Member of Parliament for Yellowhead, Gerald Soroka says he is disappointed in the federal Liberals’ 2024 budget and that it will not benefit Canadians in the long run.
Soroka also says much of the budget is just more of the same from the Liberal government.
“We’ve got inflationary deficits. How do you manage this? Well, you just keep creating more deficits, apparently.”
Soroka adds, he predicts little overall benefit for people in the Yellowhead constituency, or anywhere else in Canada.
“There’s always parts of the budget that are going to help in certain sectors here or there,” says Soroka. “With all the inflationary spending and the carbon tax, the price of everything else is being increased. So whatever offsets they’re doing, it’s going to be more than taken back by inflation, or interest rates or the carbon tax.”
The Liberals say the $535 billion budget includes $8.5 billion over five years to help build millions of homes and another $2.6 billion for student aid and grant programs.
The budget also commits funding to the first phase of national pharmacare and promises federal standards for long-term care – two commitments the Liberals made to the NDP.
The federal NDP has not yet said if it will support the budget and keep the Liberals in power. Soroka says he’s not holding his breath.
“Like every other time the NDP have always complained and argued how poor the government is doing, and then turn around and support them at every step and turn,” says Soroka. “So I wouldn’t be surprised if they do the exact same thing with this.”

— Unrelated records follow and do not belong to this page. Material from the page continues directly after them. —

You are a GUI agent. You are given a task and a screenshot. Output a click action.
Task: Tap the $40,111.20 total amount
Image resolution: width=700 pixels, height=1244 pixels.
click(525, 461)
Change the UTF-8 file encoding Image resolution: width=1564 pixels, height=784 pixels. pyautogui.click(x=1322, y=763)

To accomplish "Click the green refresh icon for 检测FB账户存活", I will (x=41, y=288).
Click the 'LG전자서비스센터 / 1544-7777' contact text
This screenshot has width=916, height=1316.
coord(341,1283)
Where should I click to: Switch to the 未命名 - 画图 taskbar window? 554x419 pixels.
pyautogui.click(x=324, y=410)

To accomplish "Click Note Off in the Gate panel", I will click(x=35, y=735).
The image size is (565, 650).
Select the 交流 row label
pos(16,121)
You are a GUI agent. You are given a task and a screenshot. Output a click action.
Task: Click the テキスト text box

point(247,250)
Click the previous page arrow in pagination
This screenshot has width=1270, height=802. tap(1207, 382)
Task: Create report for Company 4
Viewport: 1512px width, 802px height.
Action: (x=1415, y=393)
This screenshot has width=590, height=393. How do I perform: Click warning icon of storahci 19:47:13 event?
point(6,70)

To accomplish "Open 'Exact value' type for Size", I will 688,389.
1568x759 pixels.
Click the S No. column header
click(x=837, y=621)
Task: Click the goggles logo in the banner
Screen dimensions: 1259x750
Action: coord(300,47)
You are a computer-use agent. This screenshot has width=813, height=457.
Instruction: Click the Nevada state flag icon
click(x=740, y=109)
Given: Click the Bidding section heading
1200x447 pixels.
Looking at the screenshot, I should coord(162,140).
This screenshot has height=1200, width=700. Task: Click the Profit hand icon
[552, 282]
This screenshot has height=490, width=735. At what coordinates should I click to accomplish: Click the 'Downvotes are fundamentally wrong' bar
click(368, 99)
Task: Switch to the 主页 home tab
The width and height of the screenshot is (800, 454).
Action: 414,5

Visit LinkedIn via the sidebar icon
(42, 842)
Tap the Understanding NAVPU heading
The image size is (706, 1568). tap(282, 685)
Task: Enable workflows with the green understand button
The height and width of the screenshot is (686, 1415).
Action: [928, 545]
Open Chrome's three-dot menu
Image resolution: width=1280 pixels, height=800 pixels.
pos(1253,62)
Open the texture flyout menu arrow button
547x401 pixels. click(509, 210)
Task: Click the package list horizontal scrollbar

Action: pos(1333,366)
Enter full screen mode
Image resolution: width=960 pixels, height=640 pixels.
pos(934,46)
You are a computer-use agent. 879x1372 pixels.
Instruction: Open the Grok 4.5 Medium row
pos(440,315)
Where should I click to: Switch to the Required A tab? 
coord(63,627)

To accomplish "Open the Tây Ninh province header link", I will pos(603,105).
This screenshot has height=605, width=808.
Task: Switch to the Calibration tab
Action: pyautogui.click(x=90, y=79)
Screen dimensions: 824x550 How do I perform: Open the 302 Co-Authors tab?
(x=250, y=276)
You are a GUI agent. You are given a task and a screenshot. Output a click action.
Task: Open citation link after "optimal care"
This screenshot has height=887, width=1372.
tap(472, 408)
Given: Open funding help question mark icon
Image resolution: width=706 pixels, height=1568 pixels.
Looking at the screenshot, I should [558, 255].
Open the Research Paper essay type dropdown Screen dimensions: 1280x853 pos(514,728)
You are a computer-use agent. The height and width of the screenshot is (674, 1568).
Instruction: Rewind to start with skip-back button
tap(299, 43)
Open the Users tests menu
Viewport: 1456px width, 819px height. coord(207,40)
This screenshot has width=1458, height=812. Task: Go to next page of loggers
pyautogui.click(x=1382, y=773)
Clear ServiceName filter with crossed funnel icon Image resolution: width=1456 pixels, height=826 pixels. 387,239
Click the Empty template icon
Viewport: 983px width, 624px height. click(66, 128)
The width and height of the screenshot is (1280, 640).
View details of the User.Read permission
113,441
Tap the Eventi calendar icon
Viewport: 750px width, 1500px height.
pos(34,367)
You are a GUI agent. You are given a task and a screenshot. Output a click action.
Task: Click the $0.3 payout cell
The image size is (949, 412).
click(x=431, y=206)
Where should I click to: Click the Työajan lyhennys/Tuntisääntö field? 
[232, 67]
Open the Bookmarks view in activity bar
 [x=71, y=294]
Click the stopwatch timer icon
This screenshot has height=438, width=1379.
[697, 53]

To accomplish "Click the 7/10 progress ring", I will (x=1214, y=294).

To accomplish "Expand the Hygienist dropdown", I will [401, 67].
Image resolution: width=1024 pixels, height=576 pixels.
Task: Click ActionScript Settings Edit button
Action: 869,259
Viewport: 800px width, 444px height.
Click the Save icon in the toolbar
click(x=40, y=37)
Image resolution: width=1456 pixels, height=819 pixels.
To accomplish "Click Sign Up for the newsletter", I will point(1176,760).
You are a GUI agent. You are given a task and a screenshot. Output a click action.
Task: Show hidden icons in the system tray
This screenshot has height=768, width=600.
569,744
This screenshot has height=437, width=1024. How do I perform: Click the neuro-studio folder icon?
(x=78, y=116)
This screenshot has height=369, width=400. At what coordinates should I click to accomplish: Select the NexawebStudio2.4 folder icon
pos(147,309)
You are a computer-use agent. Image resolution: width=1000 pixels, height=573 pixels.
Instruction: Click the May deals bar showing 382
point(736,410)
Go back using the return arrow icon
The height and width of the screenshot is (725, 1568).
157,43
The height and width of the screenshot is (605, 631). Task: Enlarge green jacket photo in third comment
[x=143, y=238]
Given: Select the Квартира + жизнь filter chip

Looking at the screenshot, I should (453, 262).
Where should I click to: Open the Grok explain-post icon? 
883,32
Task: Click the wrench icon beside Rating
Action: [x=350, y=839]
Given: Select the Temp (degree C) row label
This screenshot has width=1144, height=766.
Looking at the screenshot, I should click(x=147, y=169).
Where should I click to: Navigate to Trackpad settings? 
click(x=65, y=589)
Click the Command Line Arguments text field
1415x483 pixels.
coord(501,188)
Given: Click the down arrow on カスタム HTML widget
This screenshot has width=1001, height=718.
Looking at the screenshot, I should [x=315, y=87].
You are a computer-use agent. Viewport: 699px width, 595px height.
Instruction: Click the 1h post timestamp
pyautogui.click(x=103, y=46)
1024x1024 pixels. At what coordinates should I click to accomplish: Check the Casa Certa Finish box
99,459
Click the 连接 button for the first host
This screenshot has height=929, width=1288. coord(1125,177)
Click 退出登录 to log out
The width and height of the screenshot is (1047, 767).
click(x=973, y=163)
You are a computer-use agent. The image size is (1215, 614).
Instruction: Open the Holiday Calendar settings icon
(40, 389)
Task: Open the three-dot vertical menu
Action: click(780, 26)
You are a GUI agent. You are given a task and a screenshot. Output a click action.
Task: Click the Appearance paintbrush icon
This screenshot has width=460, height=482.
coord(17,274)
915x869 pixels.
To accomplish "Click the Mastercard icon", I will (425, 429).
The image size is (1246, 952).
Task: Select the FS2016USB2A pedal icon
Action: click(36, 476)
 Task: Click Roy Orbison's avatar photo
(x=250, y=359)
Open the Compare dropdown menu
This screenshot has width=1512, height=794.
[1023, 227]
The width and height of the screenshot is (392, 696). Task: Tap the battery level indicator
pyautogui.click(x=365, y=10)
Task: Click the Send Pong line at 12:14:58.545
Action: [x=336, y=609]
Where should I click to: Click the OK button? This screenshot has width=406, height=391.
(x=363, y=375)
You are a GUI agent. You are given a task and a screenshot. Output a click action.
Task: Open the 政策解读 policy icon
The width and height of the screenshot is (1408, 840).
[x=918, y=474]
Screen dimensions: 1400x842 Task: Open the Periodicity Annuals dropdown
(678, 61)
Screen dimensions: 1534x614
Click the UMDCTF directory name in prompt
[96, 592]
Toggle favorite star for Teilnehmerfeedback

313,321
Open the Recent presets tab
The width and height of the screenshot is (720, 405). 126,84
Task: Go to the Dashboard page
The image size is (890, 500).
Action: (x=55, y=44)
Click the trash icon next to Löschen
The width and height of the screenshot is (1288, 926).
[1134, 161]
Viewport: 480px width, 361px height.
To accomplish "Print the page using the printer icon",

Finance Minister Chrystia Freeland said she is maintaining the fiscal anchors she set for the government, keeping the deficit below $40 billion and to less than one per cent of GDP starting in 2026-27.
Ottawa says it is paying for some of that with better-than-expected economic growth, but also with targeted changes to the capital gains tax that are expected to raise more than $19 billion over the next five years.
Currently Canadians only pay taxes on 50 per cent of the money they make from capital gains, which refers mainly to profits made from selling an asset like a stock.
Freeland is adjusting that to 66 per cent for all capital gains made by corporations and trusts, and for those that exceed $250,000 for individuals.
She said the change should affect 0.13 per cent of Canadians who have an average annual income of $1.4 million. She said she knows the tax increase will generate blowback.
“But before they complain too bitterly, I would like Canada’s one per cent — Canada’s 0.1 per cent — to consider this: what kind of Canada do you want to live in,” she asked in her speech.